If anyone tells you being a medium is a gift, they haven’t had two stubborn men in their ear at the same time.
“I’m leaving,” I said to both of them. “I’ll be back later.” I leaned over and gave Jake a kiss. He was sweaty and practically reeked of dehydration but he was hard-working and adorable and the best man I knew—alive or dead.
Sorry, Ryan . It was true.
“I love you,” he said, kissing me back, hand fisting in my hair.
“Gag. Gross. Totally unnecessary,” Ryan said.
I waved my hand back at Ryan and really gave my all to the kiss. When I finally broke away, Jake was reaching for me again. He had two fingers on my T-shirt before I slipped away. “Gotta go. Oh, and your mother is stopping by in forty-minutes. Love you, bye!”
“Seriously?” he demanded. “You just set me up.”
“Not at all. I have to go.” I gave a finger wave and hightailed it out of there before he guilted me into staying and unloading more boxes, or worse, making small talk with his mother, who had many opinions on many things.
“That wasn’t smooth, but it was effective,” Ryan said, falling in step beside me. “Power of the?—
“Ryan!” I cut him off sharply. “Grandma is on the porch.”
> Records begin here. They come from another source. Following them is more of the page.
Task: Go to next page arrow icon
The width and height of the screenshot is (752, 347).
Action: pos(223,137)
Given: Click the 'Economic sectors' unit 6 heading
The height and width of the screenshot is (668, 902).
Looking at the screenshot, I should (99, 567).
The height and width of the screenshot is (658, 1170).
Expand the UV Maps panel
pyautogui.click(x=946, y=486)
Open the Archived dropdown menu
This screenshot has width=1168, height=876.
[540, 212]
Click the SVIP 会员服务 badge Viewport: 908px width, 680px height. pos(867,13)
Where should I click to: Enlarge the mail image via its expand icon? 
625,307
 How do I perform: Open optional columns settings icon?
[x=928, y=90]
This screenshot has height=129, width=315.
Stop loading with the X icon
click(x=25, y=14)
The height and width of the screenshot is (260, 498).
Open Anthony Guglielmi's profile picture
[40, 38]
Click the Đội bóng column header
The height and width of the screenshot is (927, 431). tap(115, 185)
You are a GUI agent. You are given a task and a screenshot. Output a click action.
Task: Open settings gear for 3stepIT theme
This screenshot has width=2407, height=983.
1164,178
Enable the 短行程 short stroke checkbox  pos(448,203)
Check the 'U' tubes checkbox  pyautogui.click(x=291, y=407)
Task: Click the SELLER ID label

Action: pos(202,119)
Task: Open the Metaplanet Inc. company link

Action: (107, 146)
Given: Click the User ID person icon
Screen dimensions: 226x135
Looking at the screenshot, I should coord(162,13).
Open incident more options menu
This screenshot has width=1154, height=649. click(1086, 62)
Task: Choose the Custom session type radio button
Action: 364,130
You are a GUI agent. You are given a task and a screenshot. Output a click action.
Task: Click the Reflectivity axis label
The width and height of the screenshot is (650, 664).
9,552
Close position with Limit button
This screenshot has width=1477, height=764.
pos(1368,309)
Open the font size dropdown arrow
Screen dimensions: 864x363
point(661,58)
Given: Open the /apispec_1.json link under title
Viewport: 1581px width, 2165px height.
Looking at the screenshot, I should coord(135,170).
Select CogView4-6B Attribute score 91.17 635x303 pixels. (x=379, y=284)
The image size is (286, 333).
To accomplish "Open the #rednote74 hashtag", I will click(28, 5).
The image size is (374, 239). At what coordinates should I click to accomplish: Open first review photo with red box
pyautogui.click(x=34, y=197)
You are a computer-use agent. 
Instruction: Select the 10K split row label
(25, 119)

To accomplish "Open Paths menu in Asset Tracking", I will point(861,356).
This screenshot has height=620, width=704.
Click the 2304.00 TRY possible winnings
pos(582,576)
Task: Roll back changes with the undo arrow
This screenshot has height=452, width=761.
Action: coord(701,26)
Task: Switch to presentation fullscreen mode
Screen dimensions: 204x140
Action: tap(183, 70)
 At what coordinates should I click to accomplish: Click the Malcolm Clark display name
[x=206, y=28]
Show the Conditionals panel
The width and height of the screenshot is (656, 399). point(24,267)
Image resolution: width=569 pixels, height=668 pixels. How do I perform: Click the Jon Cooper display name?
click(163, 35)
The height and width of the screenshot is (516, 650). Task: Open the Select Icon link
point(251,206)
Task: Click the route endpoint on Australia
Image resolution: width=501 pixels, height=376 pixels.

“Oh, hey, Mrs. B,” he said, giving her a charming smile and a wave. “You look fresh as a daisy.”
“Just got a perm,” she confided, patting her tight curls. “And my eyebrows tattooed on.”
“No kidding? You can tattoo eyebrows on?” He sat down on the wrought iron loveseat that had come with the house next to her.
“It’s called micro-blading.”
The micro-blading had been a choice. Not one I would have made for her. With her hair a silver with a lavender hue, she should have gone with light eyebrows if she really wanted more definition. Instead, she’d defaulted to her original pre-gray hair color and now she looked like my sister Jen’s kids had etched out eyebrows for her with a chocolate-colored marker.
“No kidding? They can do that? I have to say, you look very fancy.”
“Thank you.” Grandma Burke was the only other person who could see Ryan. Or any ghosts, for that matter. She said it skipped a generation and only passed down between the women. That we were empathic.
“Your father is just pathetic, not empathic,” she’d added when we’d had this talk a few months prior.
So yeah, she was definitely not happy with my dad. It was a running theme.
“I have to look and dress my best every day now,” she told him. “In case I die and stick around like you. Can’t have my ghost looking shabby.”
“Fair enough. If I had known I was going to kick it that day, I would have shaved.” He rubbed his ghostly five o’clock shadow. “At least I didn’t die wearing a suit. That would have sucked.”
Ryan’s ghost was permanently wearing jeans, boots, and navy blue T-shirt with a flannel. His off-work uniform pre-death.
“But you look so handsome in a suit,” Grandma told him.
“Okay, we have to go, so save the mutual admiration club for another day, you two.”
Ryan’s phone rang in his pocket. He pulled it out. “Hello?”
I still couldn’t get over the sheer horror of having a cell phone in the afterlife. My vision of just floating on a cloud eating peanut butter cups was shattered by the thought of getting text messages requesting I donate money to political campaigns from here to eternity.
And Ryan wasn’t even in hell.
He was in purgatory.
He’d had a shot at the pearly gates and we’d thought we were there, but Ryan said his paperwork had been misfiled.
Which was basically code for he’d screwed up somehow.
Ryan ended the call and eyed us. “We gotta go, ladies. We’ve got a fresh one.”